This and that for your Thursday reading.
- Maggie O'Neill discusses how new research is confirming the importance of avoiding COVID reinfections. And Edward Keenan asks what it will take for us to take even such basic precautions as masking if overflowing pediatric intensive care units are being seen as an acceptable trade-off for living in denial of an ongoing pandemic and other infectious diseases, while Public Health Ontario confirms (PDF) that masking requirements and other public health measures are the best defence against the spread of new variants.
- Jon Meddings and Paul Armstrong call out the pandemic of misinformation which is serving to make matters worse in Alberta (and elsewhere). And Kevin Esvelt points out what the feeble-to-destructive reaction to an unintended pandemic might mean if a deliberate one were put in motion.
- Linda McQuaig discusses how billionaires' disproportionate contribution to the climate crisis and resource exhaustion makes them among the most dangerous people on the planet. And Gloria Novovic calls out the Libs for offering personal moralizing as a distraction from systemic exploitation and inequality.
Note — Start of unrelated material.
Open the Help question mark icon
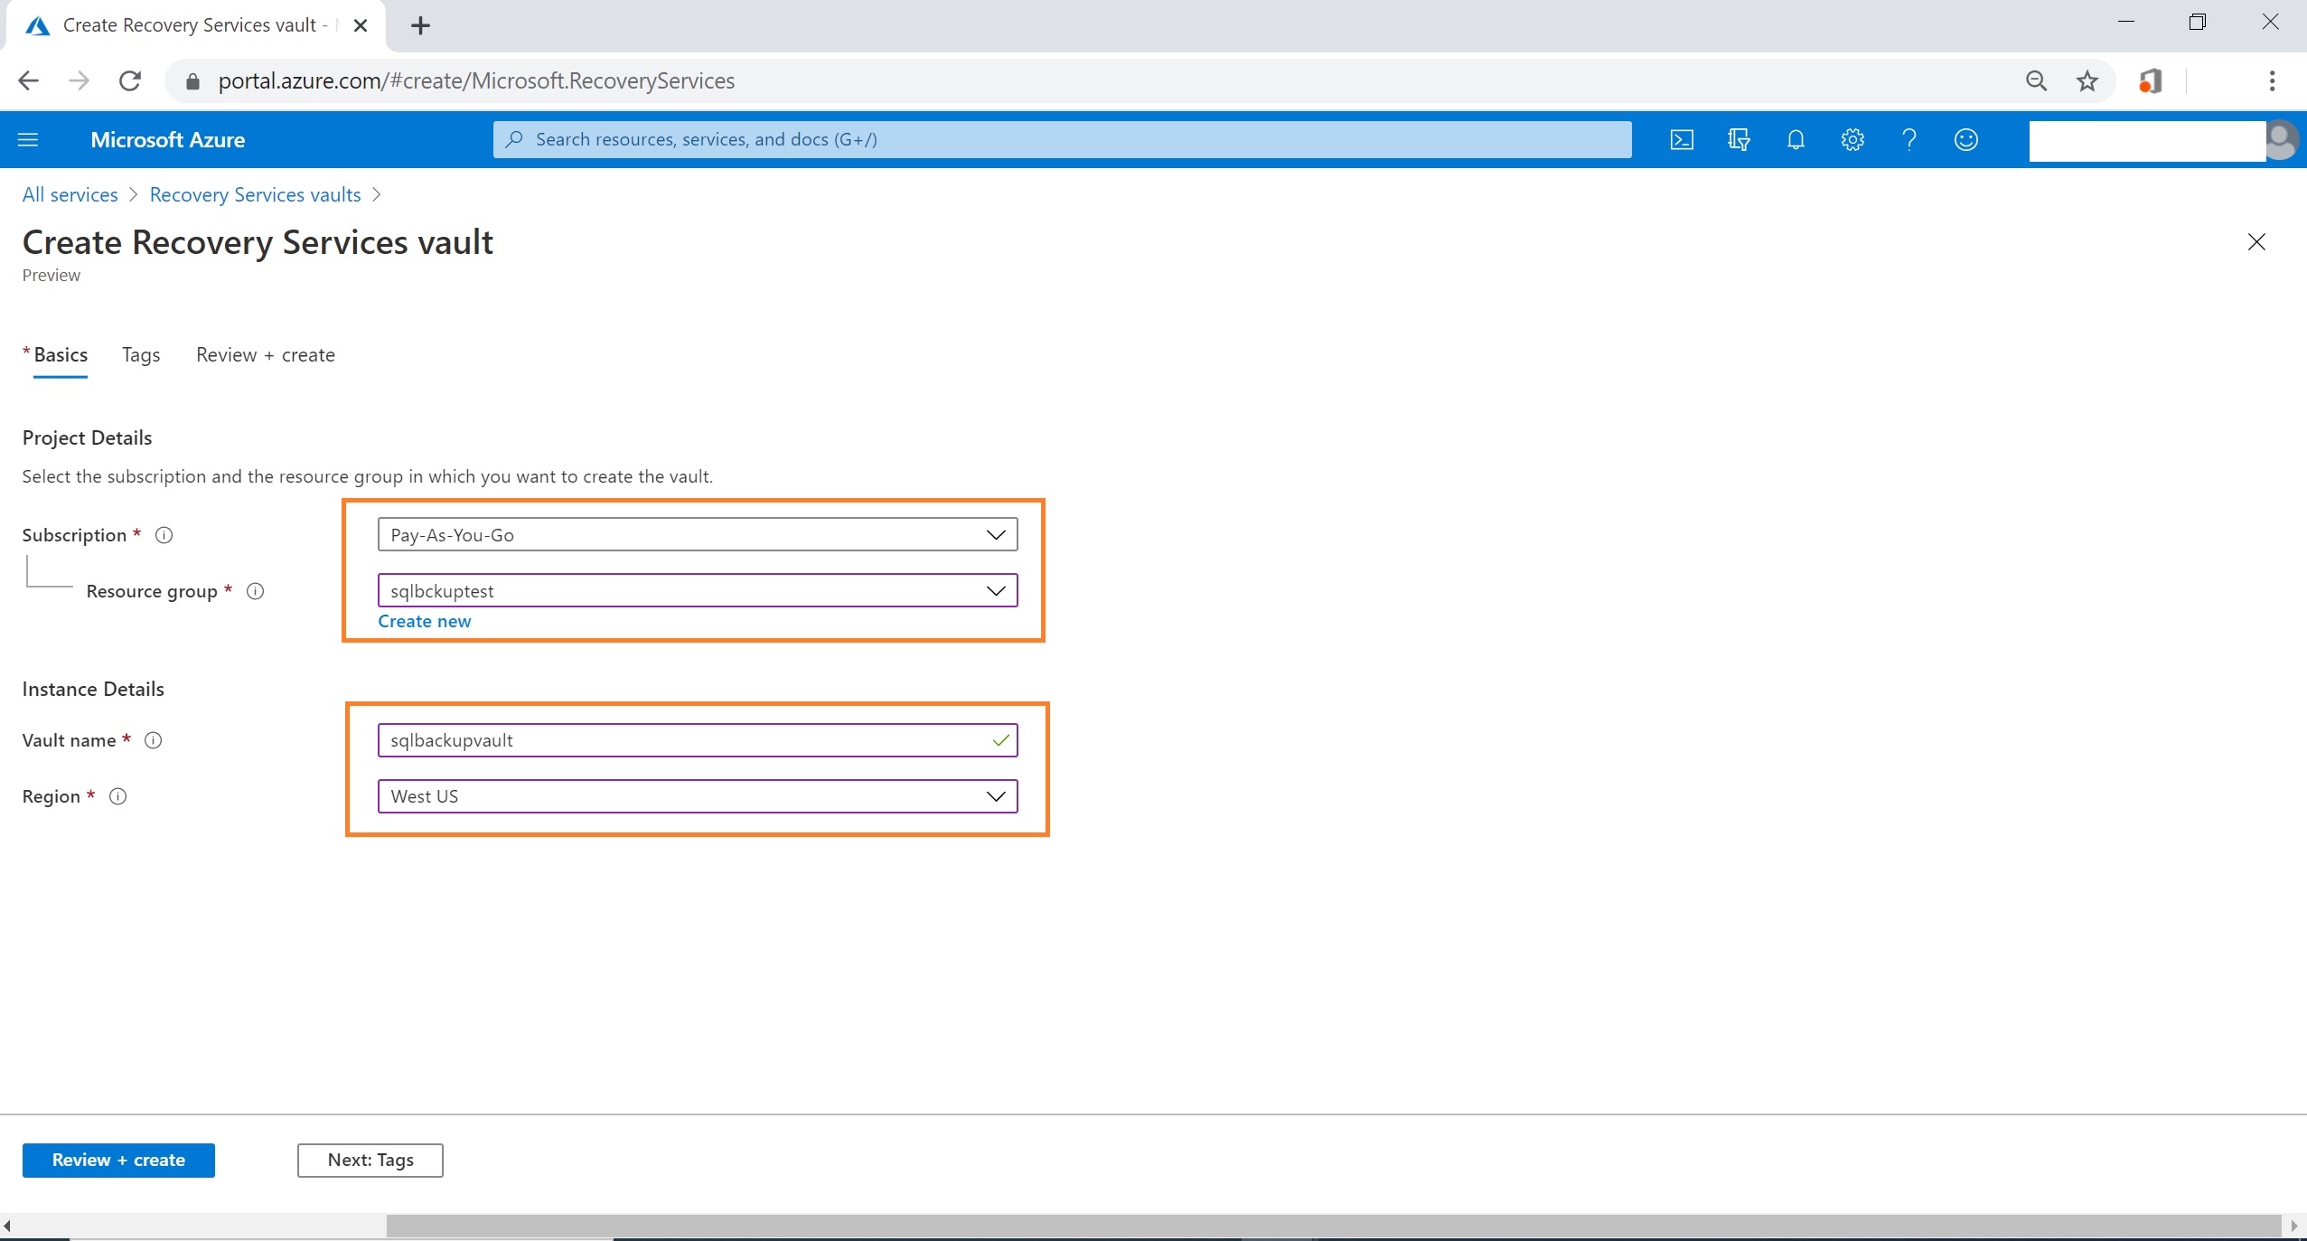Image resolution: width=2307 pixels, height=1241 pixels. point(1909,139)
- Matt Bruenig points out how means-testing of benefit programs serves only to increase costs while also making public support far more fragile.
- Finally, Elizabeth Thompson reports on the evidence of foreign donations to the #FluTruxKlan which has been confirmed through the Emergencies Act commission. And Monia Mazigh discusses how the inquiry has also highlighted the difference in treatment between white, privileged occupiers and minority groups who have quickly been labeled threats to national security.